LTE unlicensed: coexist or perish
By Monica Paolini, Founder and President, Senza Fili Consulting
LTE unlicensed is clearly a hot topic these days – and one that often draws a strong emotional response. It was one of the key themes in London last week at the Small Cell World Summit and at the Carrier Wi-Fi World Summit. The consultation from the FCC also attracted a wide set of contributions.
Last Friday, at the end of the conferences last week in London, the Small Cell Forum gave us the opportunity to reflect on LTE in 5 GHz during a workshop on LTE unlicensed (LTE-U, and licensed-assisted access or LAA) that was very engaging even after three days of packed with small cells and Wi-Fi presentations. Caroline Gabriel did an excellent job at moderating the panel and providing a perspective on the topic. I had the pleasure to share the panel side with Simon Saunders and Mark Grayson. And we had great questions from an expert audience.
Many mobile operators deploying small cells find LTE unlicensed attractive as it gives them additional capacity at a low per-bit costs. The marginal costs of adding a new wireless interface to existing small cells is low because, being collocated, the installation and operating costs are largely shared by licensed and unlicensed LTE. In this perspective, LTE unlicensed greatly enhances the business case for LTE small cells, and it can provide a substantial push to move to dense small-cell deployments.
As a special case of carrier aggregation (CA), LTE unlicensed is organically integrated within existing LTE networks. This makes it even more valuable to mobile operators as they can manage traffic and services across the licensed and unlicensed spectrum more effectively than they do today with basic Wi-Fi offload. For operators, it is becoming increasingly valuable to integrate multiple wireless interfaces and spectrum assets to leverage network resources more effectively – i.e., to maximise QoE within their existing network – and to do so leveraging license-exempt band. In this perspective, LTE unlicensed as one solution in this direction, but it is not the only one.
LTE and Wi-Fi aggregation (LWA) and other mechanisms to improve integration between Wi-Fi and cellular network are also gaining traction, and represent a powerful alternative to LTE unlicensed, especially for operators already invested in Wi-Fi. LWA achieves most of LAA does, but without requiring a new wireless interface in the 5 GHz band.
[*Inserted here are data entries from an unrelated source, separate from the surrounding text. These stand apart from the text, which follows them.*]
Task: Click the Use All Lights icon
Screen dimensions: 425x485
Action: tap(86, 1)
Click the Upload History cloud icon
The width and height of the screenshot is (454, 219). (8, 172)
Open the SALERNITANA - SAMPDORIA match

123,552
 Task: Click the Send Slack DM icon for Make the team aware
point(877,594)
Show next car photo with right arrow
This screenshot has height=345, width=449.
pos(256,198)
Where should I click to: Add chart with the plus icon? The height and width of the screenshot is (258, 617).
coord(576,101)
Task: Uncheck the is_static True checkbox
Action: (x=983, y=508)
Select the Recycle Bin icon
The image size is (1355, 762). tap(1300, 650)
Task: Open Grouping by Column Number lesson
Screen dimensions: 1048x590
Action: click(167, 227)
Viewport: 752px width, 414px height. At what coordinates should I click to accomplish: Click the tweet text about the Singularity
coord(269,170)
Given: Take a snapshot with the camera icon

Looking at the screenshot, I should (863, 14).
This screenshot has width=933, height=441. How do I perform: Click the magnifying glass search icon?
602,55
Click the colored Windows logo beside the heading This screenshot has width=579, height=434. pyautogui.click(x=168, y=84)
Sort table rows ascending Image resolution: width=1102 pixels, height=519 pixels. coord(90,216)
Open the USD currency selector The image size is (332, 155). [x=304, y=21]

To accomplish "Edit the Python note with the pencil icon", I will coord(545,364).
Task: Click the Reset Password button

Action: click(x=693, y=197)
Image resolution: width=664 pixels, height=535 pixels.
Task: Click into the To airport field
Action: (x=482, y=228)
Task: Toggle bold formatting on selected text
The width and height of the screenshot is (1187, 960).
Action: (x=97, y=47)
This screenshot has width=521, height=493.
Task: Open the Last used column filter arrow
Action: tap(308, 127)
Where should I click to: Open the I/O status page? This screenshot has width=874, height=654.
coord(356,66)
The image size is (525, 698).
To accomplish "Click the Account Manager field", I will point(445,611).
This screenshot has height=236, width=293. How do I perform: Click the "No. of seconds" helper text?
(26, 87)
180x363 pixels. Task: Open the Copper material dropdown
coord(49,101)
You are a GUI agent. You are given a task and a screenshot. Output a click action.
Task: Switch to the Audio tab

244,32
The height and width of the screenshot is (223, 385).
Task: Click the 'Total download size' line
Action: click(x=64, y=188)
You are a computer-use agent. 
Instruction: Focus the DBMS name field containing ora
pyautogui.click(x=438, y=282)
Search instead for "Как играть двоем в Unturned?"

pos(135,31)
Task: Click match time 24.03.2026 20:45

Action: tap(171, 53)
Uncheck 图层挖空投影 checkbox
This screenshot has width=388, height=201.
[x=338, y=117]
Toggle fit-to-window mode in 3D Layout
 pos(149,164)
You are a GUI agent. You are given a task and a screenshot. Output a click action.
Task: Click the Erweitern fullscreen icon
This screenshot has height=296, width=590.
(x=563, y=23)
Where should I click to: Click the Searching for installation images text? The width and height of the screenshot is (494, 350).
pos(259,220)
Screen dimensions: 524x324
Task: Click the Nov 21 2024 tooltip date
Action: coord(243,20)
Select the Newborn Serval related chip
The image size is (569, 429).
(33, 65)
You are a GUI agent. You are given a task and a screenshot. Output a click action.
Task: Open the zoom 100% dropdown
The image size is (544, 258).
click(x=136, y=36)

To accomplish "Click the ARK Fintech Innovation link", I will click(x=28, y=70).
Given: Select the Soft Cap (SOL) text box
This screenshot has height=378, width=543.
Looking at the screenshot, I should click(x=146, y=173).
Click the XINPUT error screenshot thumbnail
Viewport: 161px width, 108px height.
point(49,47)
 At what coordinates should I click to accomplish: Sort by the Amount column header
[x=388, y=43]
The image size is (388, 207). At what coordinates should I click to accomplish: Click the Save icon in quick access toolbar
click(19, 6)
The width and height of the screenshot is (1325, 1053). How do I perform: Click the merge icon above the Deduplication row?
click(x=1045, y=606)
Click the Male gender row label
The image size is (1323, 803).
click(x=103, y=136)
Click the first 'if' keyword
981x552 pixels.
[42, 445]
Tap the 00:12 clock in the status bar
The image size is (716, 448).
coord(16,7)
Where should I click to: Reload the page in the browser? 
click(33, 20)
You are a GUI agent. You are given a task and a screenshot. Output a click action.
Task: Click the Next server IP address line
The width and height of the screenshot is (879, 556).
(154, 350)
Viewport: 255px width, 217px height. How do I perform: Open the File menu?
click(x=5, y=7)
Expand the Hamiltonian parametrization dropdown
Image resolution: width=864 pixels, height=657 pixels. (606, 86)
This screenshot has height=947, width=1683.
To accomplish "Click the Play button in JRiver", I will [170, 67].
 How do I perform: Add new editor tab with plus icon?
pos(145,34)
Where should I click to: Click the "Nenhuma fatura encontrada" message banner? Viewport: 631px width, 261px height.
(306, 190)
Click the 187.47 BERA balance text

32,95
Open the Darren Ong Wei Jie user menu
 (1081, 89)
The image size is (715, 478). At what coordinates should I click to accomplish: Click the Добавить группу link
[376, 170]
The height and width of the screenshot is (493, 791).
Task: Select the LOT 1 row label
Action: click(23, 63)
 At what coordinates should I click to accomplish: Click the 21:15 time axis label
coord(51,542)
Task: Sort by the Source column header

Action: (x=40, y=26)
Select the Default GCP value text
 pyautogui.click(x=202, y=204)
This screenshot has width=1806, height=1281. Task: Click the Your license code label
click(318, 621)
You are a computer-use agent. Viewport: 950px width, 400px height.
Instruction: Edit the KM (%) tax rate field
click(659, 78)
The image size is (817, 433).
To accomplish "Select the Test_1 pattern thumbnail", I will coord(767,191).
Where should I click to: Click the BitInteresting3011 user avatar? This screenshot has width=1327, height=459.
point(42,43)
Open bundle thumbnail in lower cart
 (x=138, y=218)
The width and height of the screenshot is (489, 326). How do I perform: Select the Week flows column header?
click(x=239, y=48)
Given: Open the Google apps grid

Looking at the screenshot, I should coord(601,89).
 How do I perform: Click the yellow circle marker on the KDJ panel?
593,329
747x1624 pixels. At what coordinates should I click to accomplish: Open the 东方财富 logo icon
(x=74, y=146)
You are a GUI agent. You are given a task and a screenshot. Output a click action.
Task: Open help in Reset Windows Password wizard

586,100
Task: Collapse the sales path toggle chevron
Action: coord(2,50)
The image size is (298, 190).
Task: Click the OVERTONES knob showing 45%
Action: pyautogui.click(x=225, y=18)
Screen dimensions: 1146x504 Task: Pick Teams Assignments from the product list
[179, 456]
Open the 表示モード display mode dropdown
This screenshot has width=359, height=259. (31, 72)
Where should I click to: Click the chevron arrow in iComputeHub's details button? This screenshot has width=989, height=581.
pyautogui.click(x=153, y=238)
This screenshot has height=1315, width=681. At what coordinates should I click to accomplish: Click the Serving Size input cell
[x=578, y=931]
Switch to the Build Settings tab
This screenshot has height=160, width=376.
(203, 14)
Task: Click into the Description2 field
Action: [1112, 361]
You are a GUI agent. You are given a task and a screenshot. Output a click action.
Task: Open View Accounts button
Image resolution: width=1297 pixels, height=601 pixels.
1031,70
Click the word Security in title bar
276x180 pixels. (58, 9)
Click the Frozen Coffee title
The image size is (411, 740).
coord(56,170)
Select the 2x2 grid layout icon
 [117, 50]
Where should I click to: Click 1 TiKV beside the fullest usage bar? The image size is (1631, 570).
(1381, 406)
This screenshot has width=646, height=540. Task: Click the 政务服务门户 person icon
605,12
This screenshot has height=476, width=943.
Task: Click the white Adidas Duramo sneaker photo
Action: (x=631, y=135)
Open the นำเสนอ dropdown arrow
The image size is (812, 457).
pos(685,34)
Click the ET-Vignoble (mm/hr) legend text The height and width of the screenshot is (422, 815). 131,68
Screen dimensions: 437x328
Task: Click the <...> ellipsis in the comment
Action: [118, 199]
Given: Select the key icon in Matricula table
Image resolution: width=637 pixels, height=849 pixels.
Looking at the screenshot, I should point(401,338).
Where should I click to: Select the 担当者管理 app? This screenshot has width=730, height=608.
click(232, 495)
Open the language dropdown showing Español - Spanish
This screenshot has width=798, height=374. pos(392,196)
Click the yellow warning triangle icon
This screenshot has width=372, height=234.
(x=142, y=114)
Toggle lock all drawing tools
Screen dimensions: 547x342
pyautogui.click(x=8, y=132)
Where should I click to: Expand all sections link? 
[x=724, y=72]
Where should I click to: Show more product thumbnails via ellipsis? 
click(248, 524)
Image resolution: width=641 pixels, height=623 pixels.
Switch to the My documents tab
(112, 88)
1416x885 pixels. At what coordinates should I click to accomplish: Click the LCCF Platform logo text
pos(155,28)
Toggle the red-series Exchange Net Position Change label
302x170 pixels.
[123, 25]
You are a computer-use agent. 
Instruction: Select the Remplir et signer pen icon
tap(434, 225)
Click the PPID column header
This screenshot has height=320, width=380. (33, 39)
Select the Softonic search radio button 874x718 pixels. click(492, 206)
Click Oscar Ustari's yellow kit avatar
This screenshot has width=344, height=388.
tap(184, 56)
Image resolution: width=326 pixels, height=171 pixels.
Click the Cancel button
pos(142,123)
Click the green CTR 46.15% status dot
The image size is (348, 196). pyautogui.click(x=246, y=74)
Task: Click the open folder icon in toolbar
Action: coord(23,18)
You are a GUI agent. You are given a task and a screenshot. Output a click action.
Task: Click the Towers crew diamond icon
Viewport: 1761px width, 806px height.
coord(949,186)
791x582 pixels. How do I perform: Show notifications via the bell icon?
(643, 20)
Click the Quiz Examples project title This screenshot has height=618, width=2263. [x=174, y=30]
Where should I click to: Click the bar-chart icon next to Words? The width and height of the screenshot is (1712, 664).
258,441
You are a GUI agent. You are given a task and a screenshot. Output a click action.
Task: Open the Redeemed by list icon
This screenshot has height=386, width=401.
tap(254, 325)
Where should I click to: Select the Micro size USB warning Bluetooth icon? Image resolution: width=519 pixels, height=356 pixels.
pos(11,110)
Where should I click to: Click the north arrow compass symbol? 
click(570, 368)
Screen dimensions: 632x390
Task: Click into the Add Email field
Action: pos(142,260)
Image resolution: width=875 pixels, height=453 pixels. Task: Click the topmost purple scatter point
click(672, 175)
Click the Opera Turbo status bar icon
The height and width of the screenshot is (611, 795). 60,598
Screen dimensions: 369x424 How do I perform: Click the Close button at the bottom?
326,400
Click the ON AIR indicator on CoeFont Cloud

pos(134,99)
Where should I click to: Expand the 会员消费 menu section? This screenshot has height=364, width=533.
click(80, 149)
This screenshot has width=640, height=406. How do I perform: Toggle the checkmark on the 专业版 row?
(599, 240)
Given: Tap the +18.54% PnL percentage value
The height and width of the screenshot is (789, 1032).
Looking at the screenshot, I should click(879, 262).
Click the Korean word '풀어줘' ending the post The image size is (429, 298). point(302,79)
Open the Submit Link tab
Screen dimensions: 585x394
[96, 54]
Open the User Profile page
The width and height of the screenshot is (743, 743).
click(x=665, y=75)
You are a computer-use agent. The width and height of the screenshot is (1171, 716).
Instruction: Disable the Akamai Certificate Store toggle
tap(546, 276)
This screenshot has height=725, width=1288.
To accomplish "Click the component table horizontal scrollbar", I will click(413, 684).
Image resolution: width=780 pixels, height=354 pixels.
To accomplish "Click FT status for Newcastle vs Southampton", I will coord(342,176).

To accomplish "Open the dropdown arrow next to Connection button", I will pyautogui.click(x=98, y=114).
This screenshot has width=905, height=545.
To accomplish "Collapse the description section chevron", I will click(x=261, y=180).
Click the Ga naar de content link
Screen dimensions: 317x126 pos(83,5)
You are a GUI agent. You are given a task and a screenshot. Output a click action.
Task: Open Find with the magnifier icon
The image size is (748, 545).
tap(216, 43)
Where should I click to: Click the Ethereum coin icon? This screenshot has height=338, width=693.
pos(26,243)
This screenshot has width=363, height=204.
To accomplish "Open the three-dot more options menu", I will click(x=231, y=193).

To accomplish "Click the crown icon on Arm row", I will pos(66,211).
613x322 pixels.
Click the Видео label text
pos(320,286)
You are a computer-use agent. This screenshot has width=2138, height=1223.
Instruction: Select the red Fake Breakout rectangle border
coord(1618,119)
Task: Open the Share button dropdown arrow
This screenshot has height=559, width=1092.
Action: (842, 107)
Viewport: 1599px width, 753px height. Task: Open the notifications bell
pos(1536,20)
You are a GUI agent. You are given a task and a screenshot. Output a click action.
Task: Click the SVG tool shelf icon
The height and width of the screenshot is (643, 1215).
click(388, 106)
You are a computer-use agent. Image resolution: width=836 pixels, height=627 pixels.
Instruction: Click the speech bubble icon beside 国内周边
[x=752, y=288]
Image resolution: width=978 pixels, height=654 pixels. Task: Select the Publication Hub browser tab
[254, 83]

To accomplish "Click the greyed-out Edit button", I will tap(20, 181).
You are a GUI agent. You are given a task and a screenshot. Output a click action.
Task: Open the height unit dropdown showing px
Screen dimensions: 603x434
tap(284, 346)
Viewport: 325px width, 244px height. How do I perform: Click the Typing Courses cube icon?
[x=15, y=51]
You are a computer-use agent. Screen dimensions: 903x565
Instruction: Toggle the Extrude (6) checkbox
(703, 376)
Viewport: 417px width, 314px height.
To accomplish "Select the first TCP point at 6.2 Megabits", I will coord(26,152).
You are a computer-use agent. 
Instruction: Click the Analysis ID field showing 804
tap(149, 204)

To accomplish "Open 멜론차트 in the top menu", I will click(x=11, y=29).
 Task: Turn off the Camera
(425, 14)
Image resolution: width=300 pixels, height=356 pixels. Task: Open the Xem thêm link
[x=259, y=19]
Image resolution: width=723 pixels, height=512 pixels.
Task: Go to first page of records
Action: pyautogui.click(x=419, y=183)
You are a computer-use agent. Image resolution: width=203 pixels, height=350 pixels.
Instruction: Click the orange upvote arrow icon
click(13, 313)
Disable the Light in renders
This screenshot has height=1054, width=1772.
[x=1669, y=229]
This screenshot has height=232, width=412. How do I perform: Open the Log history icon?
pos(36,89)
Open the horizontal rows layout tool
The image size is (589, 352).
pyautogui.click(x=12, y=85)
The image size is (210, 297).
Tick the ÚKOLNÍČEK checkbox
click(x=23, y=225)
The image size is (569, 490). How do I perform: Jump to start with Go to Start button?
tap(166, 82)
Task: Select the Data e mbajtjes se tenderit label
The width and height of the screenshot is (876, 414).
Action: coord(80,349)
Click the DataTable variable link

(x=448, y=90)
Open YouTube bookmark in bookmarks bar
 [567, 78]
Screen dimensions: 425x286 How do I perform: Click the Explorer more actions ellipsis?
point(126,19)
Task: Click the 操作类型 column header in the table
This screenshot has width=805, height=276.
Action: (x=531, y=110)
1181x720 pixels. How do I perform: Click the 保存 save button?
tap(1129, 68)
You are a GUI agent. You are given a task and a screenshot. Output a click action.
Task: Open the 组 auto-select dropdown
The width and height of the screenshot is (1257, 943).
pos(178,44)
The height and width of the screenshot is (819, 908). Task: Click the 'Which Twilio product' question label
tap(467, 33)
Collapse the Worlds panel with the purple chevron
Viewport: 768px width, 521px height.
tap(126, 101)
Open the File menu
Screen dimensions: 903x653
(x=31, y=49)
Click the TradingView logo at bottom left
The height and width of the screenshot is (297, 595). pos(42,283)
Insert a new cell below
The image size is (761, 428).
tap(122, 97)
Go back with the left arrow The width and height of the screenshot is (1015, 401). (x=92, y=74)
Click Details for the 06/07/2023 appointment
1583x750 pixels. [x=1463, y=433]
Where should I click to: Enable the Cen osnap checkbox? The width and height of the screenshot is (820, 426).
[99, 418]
The advantages of LTE unlicensed to mobile operators – full integration within the LTE network, and higher spectral efficiency –, however, are not sufficient to ensure the success of the technology. Wi-Fi users and vendors have expressed their worries that LTE unlicensed may degrade Wi-Fi performance, and correctly advocate that LTE unlicensed adopt mechanisms for fair coexistence that enable LTE unlicensed to treat Wi-Fi networks in the same way Wi-Fi networks treat each other. Unless these concerns are adequately addressed, LTE unlicensed is unlikely to succeed. Mobile operators and vendors are aware of this, and are working within 3GPP on the LAA version of LTE unlicensed, which is designed to coexist fairly with Wi-Fi, by using LBT mechanisms that are similar to those that Wi-Fi uses.
LTE has the potential to be nasty to Wi-Fi because it is a technology designed to have exclusive control of the licensed channel in which it operates, using a scheduled transmission model that treats any signal in its channel as interference. But are mobile operators likely to use this aggressive approach – even in countries like the US where regulation does not have strict co-existence requirements – and to antagonize the Wi-Fi community? I doubt they would do that, especially since most subscribers use Wi-Fi, and Wi-Fi access accounts for most traffic in mobile devices.
The listen-before-talk (LBT) mechanisms that 3GPP is working on to include in Release 13 arguably benefit the Wi-Fi ecosystem as much as they benefit the mobile operator ecosystem. Without robust coexistence mechanisms, mobile operators will have to demonstrate that LTE unlicensed does not harm Wi-Fi more than Wi-Fi. If the enterprise and real-estate managers do not trust LTE to fairly coexist with Wi-Fi, they are unlikely to allow mobile operators to deploy LTE unlicensed in their premises.
In the short term some operators may carefully deploy LTE-U networks that do not support LBT (and use other coexistence mechanisms that many in the Wi-Fi community are suspicious of). However, in the long term we expect LBT-based LAA to dominate because it can gain the needed support among the entire wireless ecosystem, including the Wi-Fi section. If it doesn’t play nice, it is difficult to see how LTE unlicensed can succeed in an environment where Wi-Fi is already fully established, and its presence and relevance continue to grow.